Another matter: If the raw data are of poor quality, probabilistic and statistical manipulation cannot be very useful. In the example of the contractor and her ambulances, if the contractor’s estimate that a given ambulance has a one-in-ten chance of being unfit for service out-of-order on a given day is very inaccurate, then our calculation of the probability that three or more ambulances will be out of order on a given day will not be helpful, and may be misleading. To put it another way, one cannot make bread without flour, yeast, and water. And good raw data are the flour, yeast and water necessary to get an accurate estimate of a probability. The most refined statistical and probabilistic manipulations are useless if the input data are poor — the result of unrepresentative samples, uncontrolled experiments, inaccurate measurement, and the host of other ways that information gathering can go wrong. (See Simon and Burstein (1985) for a catalog of the obstacles to obtaining good data.) Therefore, we should constantly direct our attention to ensuring that the data upon which we base our calculations are the best it is possible to obtain.
1.6 Why is Statistics Such a Difficult Subject?
Why is statistics such a tough subject for so many people?

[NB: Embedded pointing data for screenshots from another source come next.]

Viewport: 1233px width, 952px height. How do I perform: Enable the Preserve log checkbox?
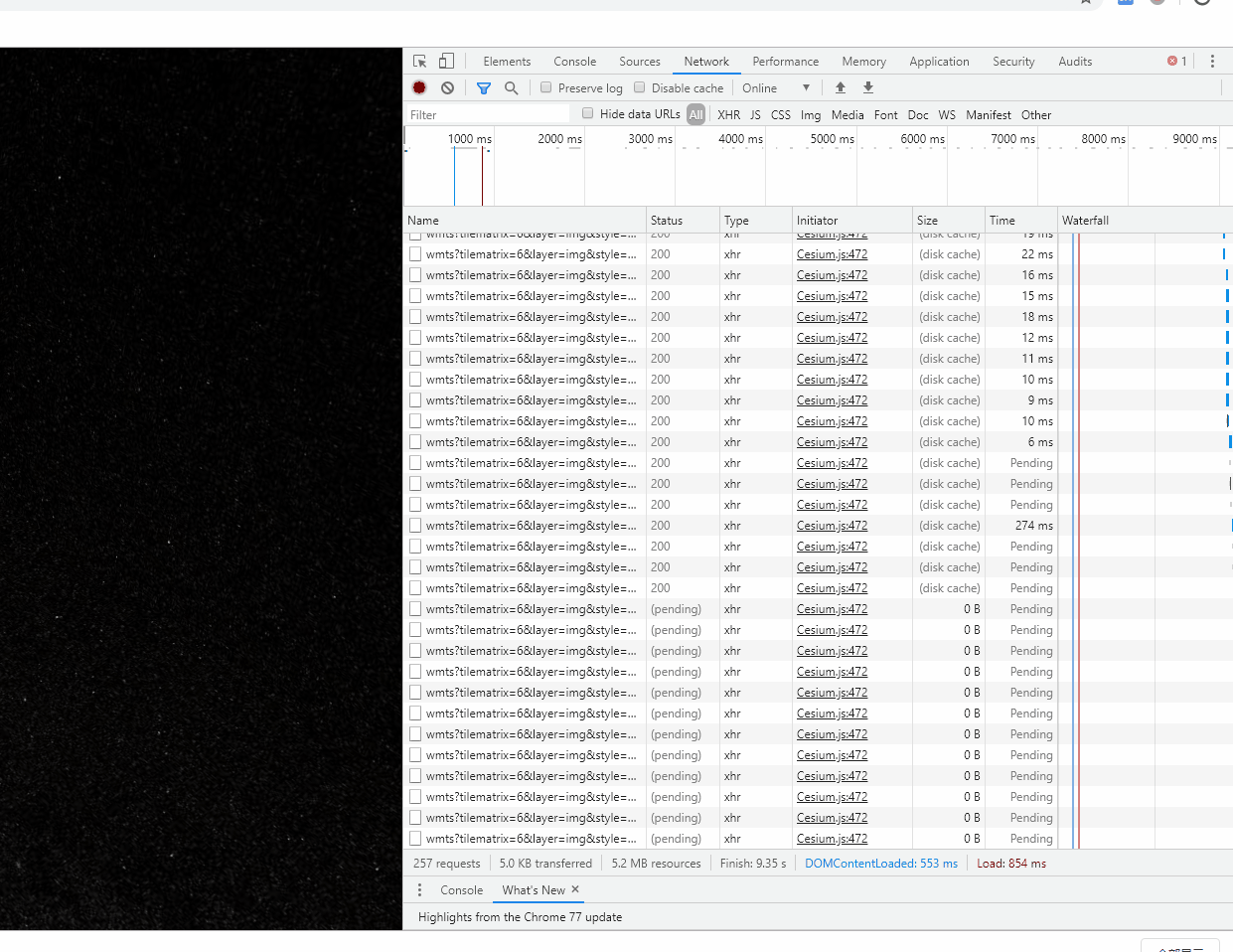click(546, 87)
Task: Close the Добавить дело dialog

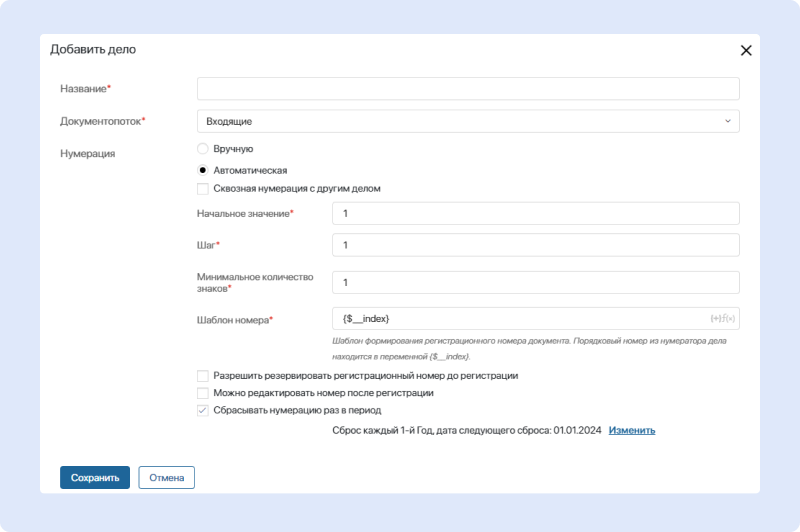Action: point(745,50)

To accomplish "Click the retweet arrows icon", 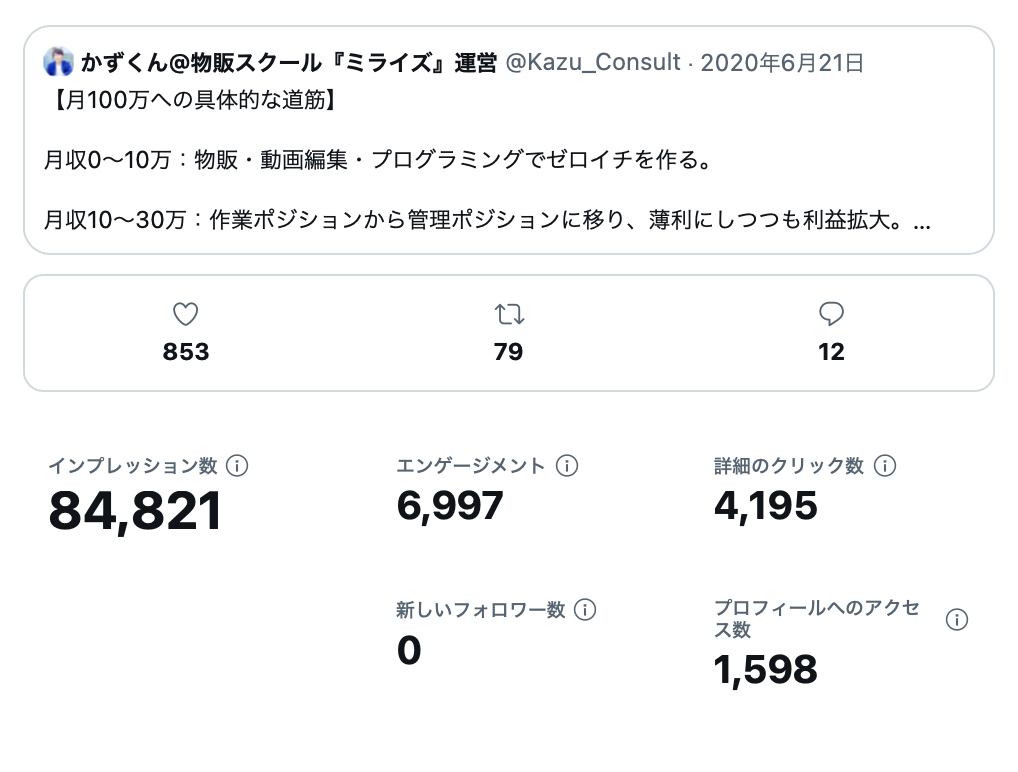I will (x=509, y=314).
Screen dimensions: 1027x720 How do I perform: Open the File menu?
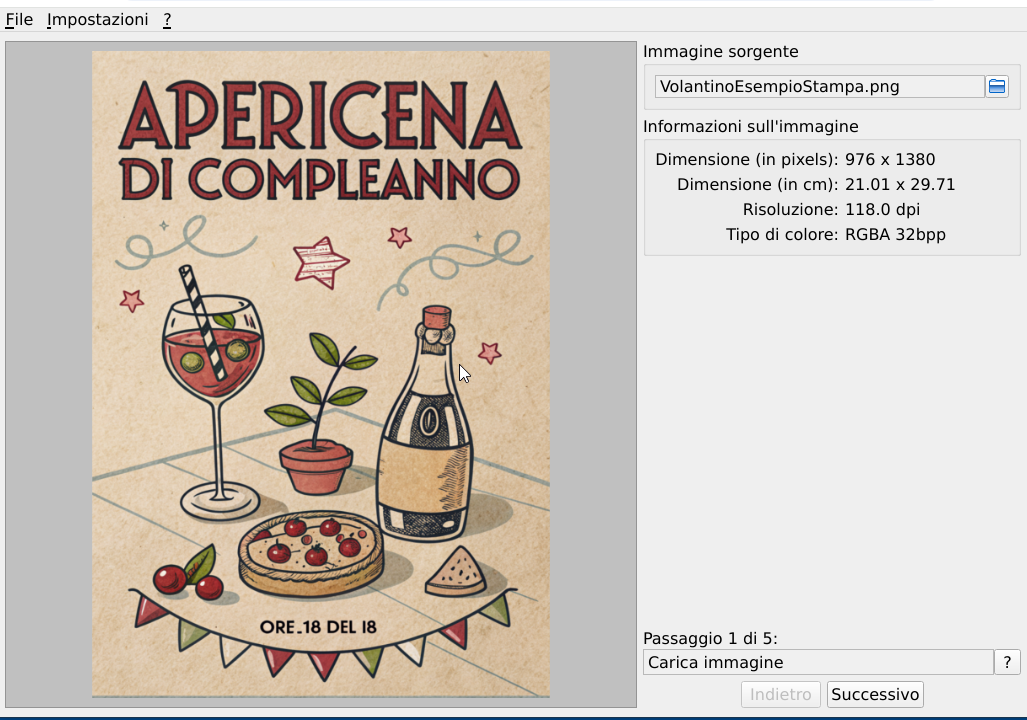[x=19, y=20]
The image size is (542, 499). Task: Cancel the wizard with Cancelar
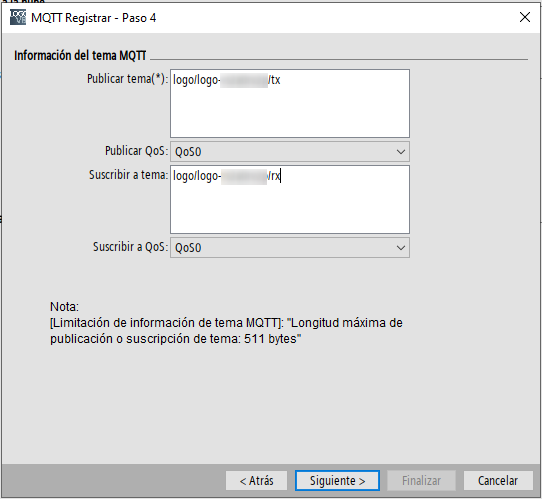pyautogui.click(x=498, y=480)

“Among mathematicians and statisticians who teach introductory statistics, there is a tendency to view students who are not skillful in mathematics as unintelligent,” say two of the authors of a popular introductory text (McCabe and McCabe 1989, p 2). As these authors imply, this view is out-and-out wrong; lack of general intelligence on the part of students is not the root of the problem.
Scan this book and you will find almost no formal mathematics. Yet nearly every student finds the subject very difficult — as difficult as anything taught at universities. The root of the difficulty is that the subject matter is extremely difficult. Let’s find out why.
It is easy to find out with high precision which movie is playing tonight at the local cinema; you can look it up on the web or call the cinema and ask. But consider by contrast how difficult it is to determine with accuracy:
- Whether we will save lives by recommending vitamin D supplements for the whole population as protection against viral infections. Some evidence suggests that low vitamin D levels predispose to more severe lung infections, and that taking supplements can help (Martineau et al. 2017). But, how certain can we be of the evidence? How safe are the supplements? Does the benefit, and the risk, differ by ethnicity?
- What will be the result of more than a hundred million Americans voting for president a month from now; the best attempt usually is a sample of 2000 people, selected in some fashion or another that is far from random, weeks before the election, asked questions that are by no means the same as the actual voting act, and so on;
- How men feel about women and vice versa.
The cleverest and wisest people have pondered for thousands of years how to obtain answers to questions like these, and made little progress. Dealing with uncertainty was completely outside the scope of the ancient philosophers. It was not until two or three hundred years ago that people began to make any progress at all on these sorts of questions, and it was only about one century ago that we began to have reasonably competent procedures — simply because the problems are inherently difficult. So it is no wonder that the body of these methods is difficult.
So: The bad news is that the subject is extremely difficult. The good news is that you — and that means you — can understand it with hard thinking, even if you have no mathematical background beyond arithmetic and you think that you have no mathematical capability. That’s because the difficulty lies in such matters as pin-pointing the right question, but not in any difficulties of mathematical manipulation.